TEXT EXTRACT:
LEBC Group Limited ("LEBC Group") the trading subsidiary of LEBC, has announced a significant turnaround in its financial performance, which sees the national IFA and employee benefits consultancy secure a year-on-year turnaround in profit before tax of £1.1m (FY2012 profit of £543,784 versus FY2011 loss of £577,271), on a turnover of £10.2m, for the year ended 30 September 2012.

 

The Edinburgh-headquartered firm, which has 13 branches throughout the United Kingdom, has also reported a positive start to the New Year, with strong revenue and profit growth.

 

The Group is also happy to announce that LEBC Group won the award for Best Retirement Advisor at the Money Marketing Financial Services Awards 2013. This is a fine vindication of the service offering provided by LEBC.

 

The Group can confirm that LEBC (the holding company for LEBC Group) has completed the acquisition of Sesame Bankhall Group's remaining 10% stake in LEBC Group, which Sesame has held since its initial investment in LEBC Group in 2000. LEBC Group is now a 100% subsidiary of LEBC.

 

Besso Insurance Group Limited ("Besso")

 

On 1st November 2012 the Group increased its shareholding by 6.71% for a cash consideration of £0.78m. The Group's equity interest in Besso increased from 30% to 36.71% as a result (with economic rights over 36.48%).

 

This further investment was made alongside a consortium of American investors, who are well-known to Besso's business, who acquired 5.85% of Besso for a cash consideration of £0.70m.

 

Subsequent to the above, Besso had a positive 2012 financial year and is in the final stages of negotiations to complete several value accretive acquisitions. The Group, having worked alongside Besso's Management team in reviewing these investments, is of the opinion that these would be positive additions to Besso.

 

Summa Insurance Brokerage SL ("Summa")

 

Despite the economic environment in Spain, Summa grew revenue in 2012 and maintained a satisfactory profit margin, which is in stark comparison to many other insurance operations in the Spanish market.

 

Notwithstanding the above the Group has been working alongside Summa's Management team to develop their interaction with the Lloyd's and London Market, and has made various introductions to augment Summa's service offering to their clients.

 

The Group has also assisted Summa in the sourcing and recruitment of a new Chief Financial Officer so as to further improve the infrastructure for growth within this investment.

 

The Broucour Group Limited ("Broucour")

TASK INSTRUCTIONS:
Answer these from the LEBC Group update:
1. How many branches does the Edinburgh-headquartered firm have throughout the United Kingdom?
2. On 1st November 2012, by what percentage did the Group increase its shareholding in Besso, and for what cash consideration?
3. What role did the Group help Summa source and recruit?

MATERIAL:

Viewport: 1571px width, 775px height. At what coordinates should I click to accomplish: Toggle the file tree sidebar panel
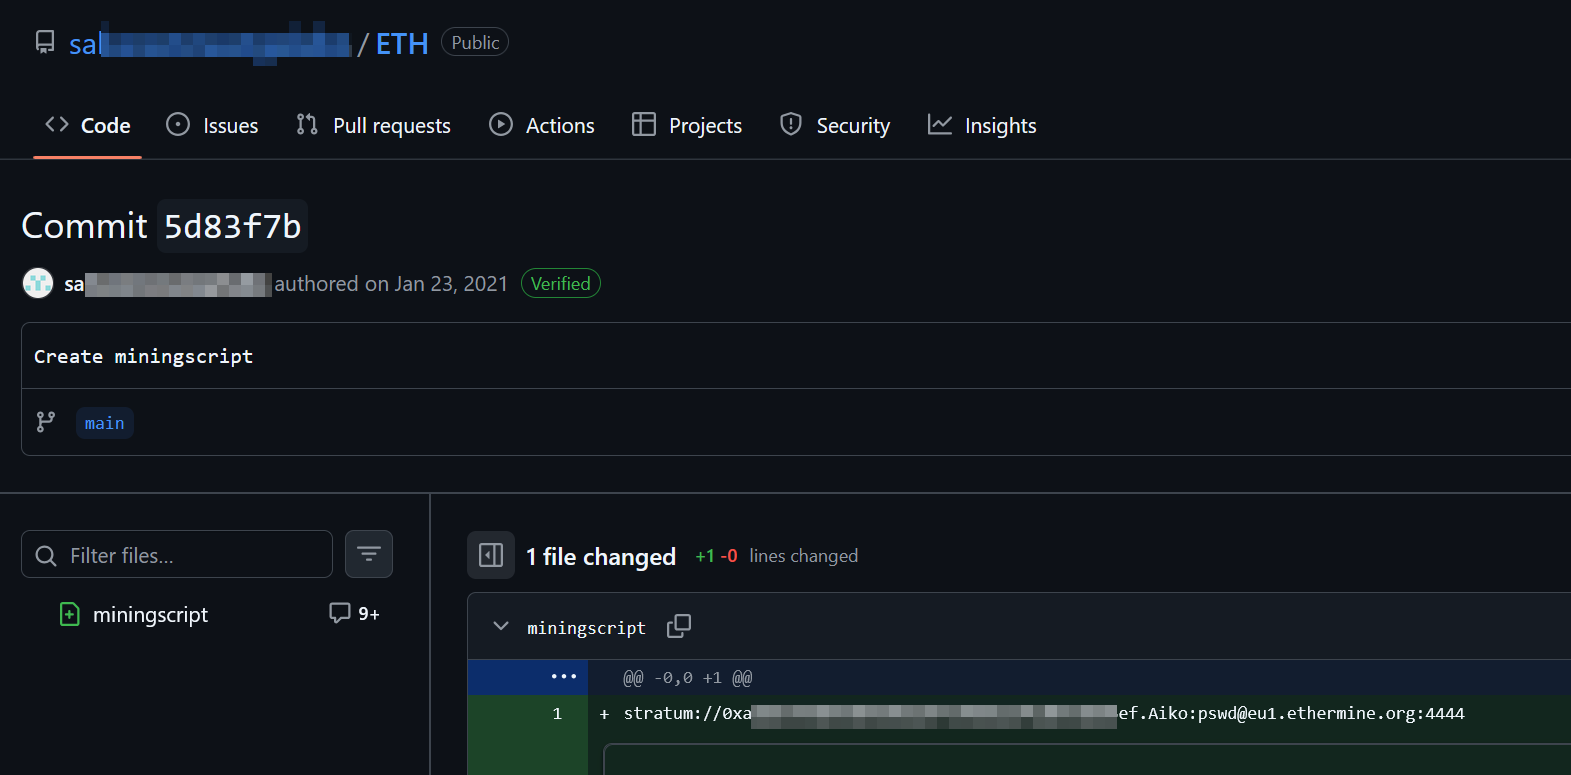[491, 555]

EXERCISE OUTPUT:
1. 13
2. 6.71%, for £0.78m
3. A new Chief Financial Officer